Mr Lochhead said today: "I was informed by a constituent on Monday evening that two men working for a main contractor had tested positive under the company’s own testing regime. I immediately called the company who confirmed this and I afterwards informed NHS officials about the cases.
"I have since been informed by NHS Grampian that the tests carried out by the company are anti-body tests which means that individuals may have had Covid in the past but they have now undergone NHS tests and await the results for those.
"It’s important to emphasise that there is no evidence of any workers being infectious – but the fact these tests if accurate point to past infection will cause anxiety locally.
"NHS Scotland’s Test and Protect policy depends on anyone with Covid or symptoms of Covid to come forward and get an NHS test and, if positive, all the people that the patient has come into contact with recently are asked to self-isolate. This development reminds everyone to follow NHS advice which is the best way to stay safe.
"The NHS have investigated and I hope the workers who are now self-isolating make a quick recovery if they are any issues.
"Above all, we need transparency and a precautionary approach from the MoD and contractors.
"The MoD and the main contractors working at RAF Lossiemouth have been warned repeatedly about the risk of bringing Covid into the local community from elsewhere in the UK because so many workers are commuting. I’m sure the steps taken to reduce risk are making a difference but nevertheless this is a wake-up call for the MoD and the buck stops with them.
"Since Covid, it’s been a bit of an uphill battle to get the MoD to take the community’s concerns seriously and UK ministers must consider what more can be done to keep Moray safe. Until we have a vaccine, they should review and oversee the situation.
"I am now in discussions with the authorities and local community representatives to explore if anything more can be done to keep the public, service, families, contract workers and the local community safe."

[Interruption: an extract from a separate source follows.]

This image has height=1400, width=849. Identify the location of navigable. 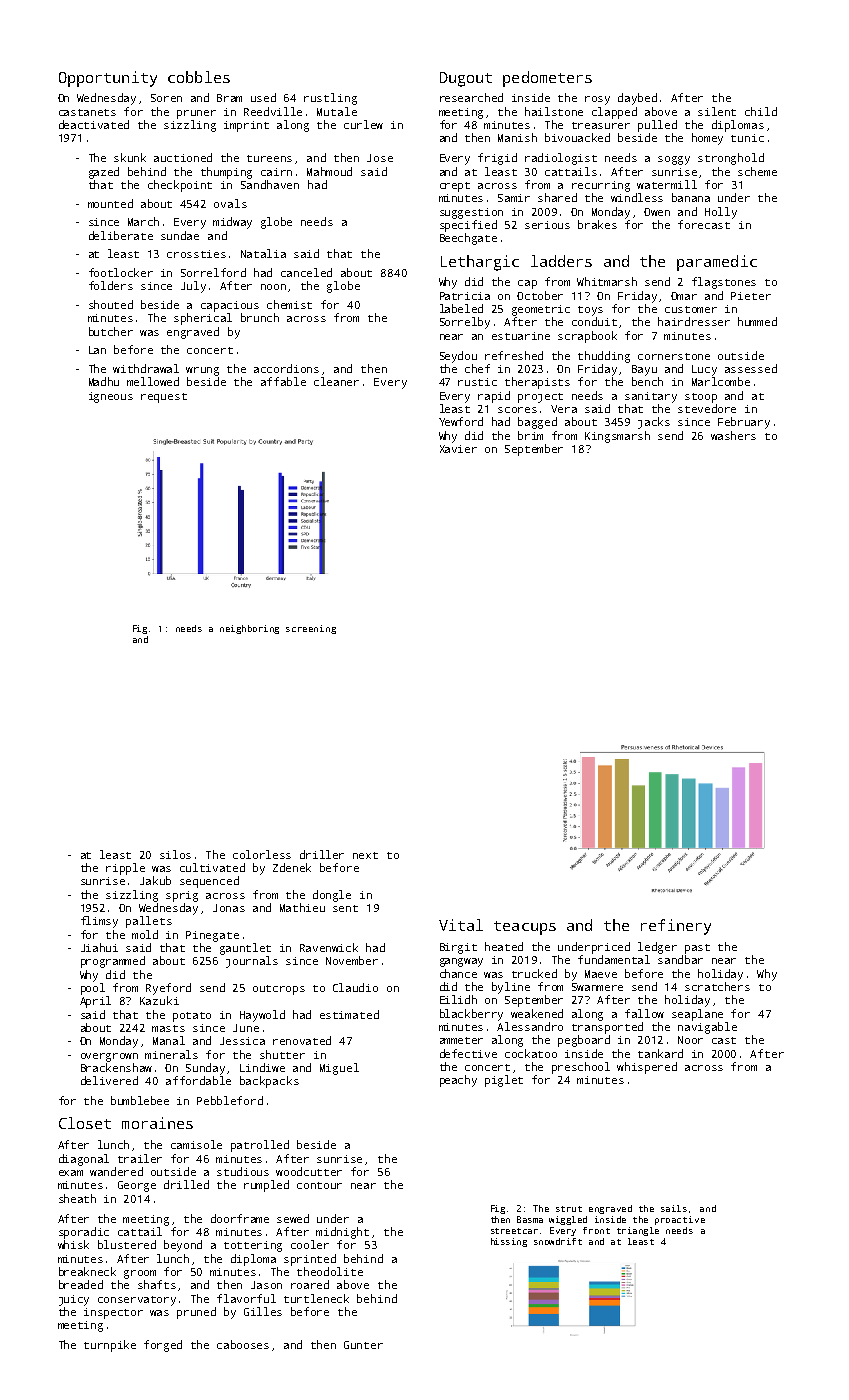
(707, 1028).
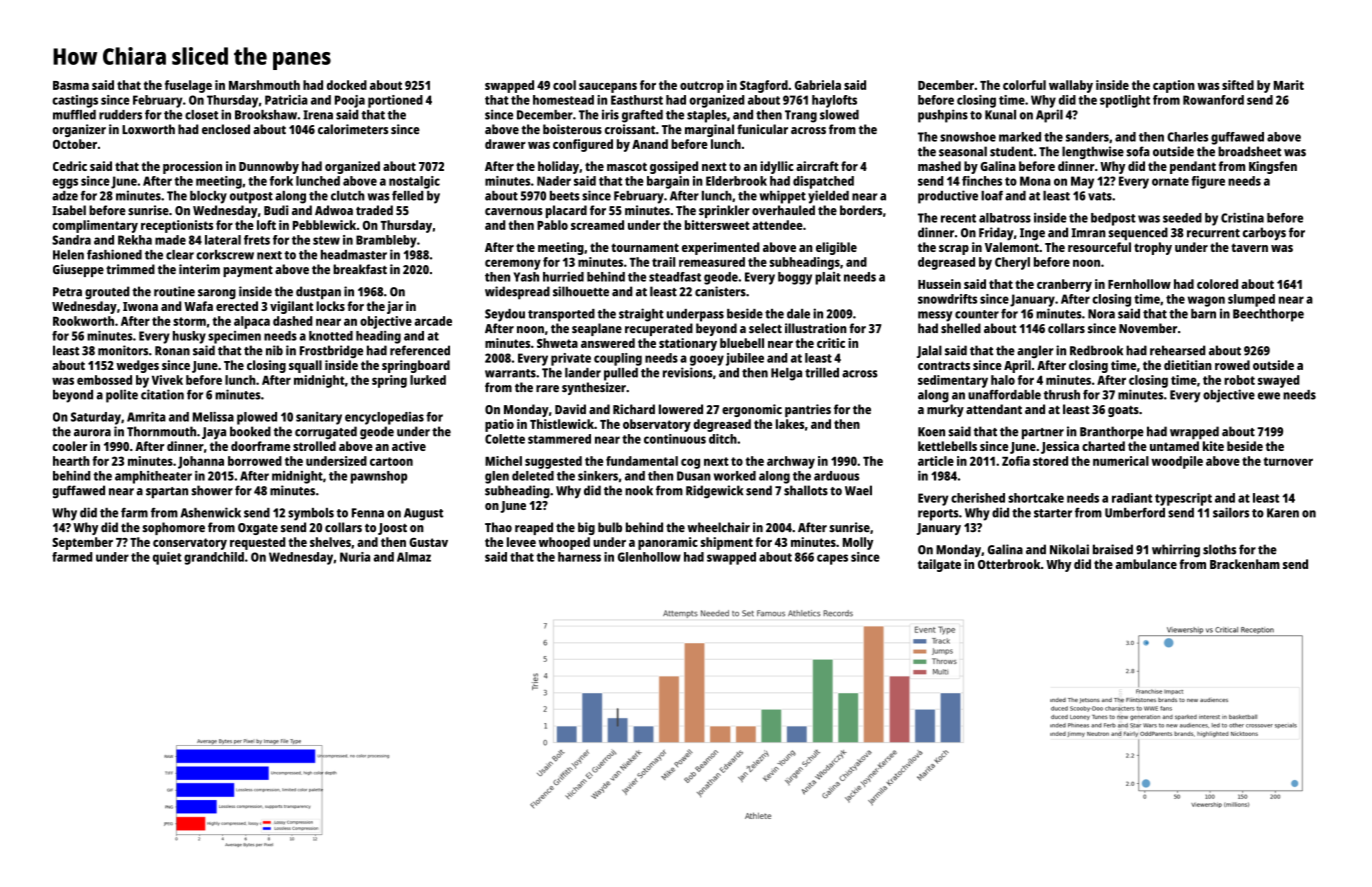  What do you see at coordinates (597, 329) in the document?
I see `seaplane` at bounding box center [597, 329].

One site worker told the Northern Scot today that employees were contacted at around 10pm last night and told not to arrive on site today as a deep-clean would be taking place.
The concrete finisher, who has been working 10-day shifts at the site since May, said they were told to remain at their digs today but that further information was scant. Workers were informed later today that the site would be back in operation tomorrow.
The worried worker said: "How do you deep-clean a site that size?"
Mike Mulholland, of Lossiemouth Community Council, stated he and many other local people had been expressing concern for many weeks now about workers travelling up to Moray from the Central Belt and England.
He said: "There have been dozens of people coming to and fro. It doesn't take a genius to predict what could happen.
"We were assured at great length about all the precautions which were being taken inside the base.
"We were also told that the work was important for natural security.
"But that was never what we were complaining about.
"What we wanted to know was why these workmen were not being housed on the base?
"Instead they are staying in local hotels, in bed and breakfasts, and caravans all the way from Nairn to Fochabers.
"At one point, some of them were even sleeping in their vans at the West Beach car park.
"On top of that, why were they being allowed to travel home at the weekends?
"With all the resources that this project has had, we want to know how this could be allowed to happen.
"Someone has made an extremely poor decision. It's very risky and they must know that.
"Nobody seems to have taken account of the safety of the community – and that is very, very disappointing.
"We – and I speak for the community groups right across the coast – feel badly let down."